BEGIN
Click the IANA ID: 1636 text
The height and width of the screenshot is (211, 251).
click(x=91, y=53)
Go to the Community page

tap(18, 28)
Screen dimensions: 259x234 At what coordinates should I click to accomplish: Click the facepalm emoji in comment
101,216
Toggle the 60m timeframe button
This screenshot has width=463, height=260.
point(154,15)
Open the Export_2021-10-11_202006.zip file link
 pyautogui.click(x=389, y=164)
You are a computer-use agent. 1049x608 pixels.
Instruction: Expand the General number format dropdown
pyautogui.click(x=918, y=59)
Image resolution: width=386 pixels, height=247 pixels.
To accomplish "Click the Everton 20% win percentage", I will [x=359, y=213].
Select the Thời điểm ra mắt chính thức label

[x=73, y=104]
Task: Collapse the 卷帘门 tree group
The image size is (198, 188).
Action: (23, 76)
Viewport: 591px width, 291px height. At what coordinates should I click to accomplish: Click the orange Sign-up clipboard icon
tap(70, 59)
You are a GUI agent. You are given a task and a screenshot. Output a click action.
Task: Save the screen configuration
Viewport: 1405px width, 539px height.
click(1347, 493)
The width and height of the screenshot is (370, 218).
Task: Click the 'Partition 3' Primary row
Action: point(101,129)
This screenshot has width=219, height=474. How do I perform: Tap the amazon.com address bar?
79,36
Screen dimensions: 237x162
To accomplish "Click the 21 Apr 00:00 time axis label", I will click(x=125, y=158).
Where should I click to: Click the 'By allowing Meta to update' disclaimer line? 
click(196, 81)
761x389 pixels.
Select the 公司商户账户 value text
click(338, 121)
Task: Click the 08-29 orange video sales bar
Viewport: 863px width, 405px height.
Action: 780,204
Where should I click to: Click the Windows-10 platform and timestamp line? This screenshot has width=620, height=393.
END
◆ **WHAT NEEDS TO BE DONE**
In the material above, find each line containing the word "agent" and copy it.

◆ **RESPONSE BELOW**
You are a computer-use agent. 1049x608 pixels.
You are a GUI agent. You are given a task and a screenshot. Output a click action.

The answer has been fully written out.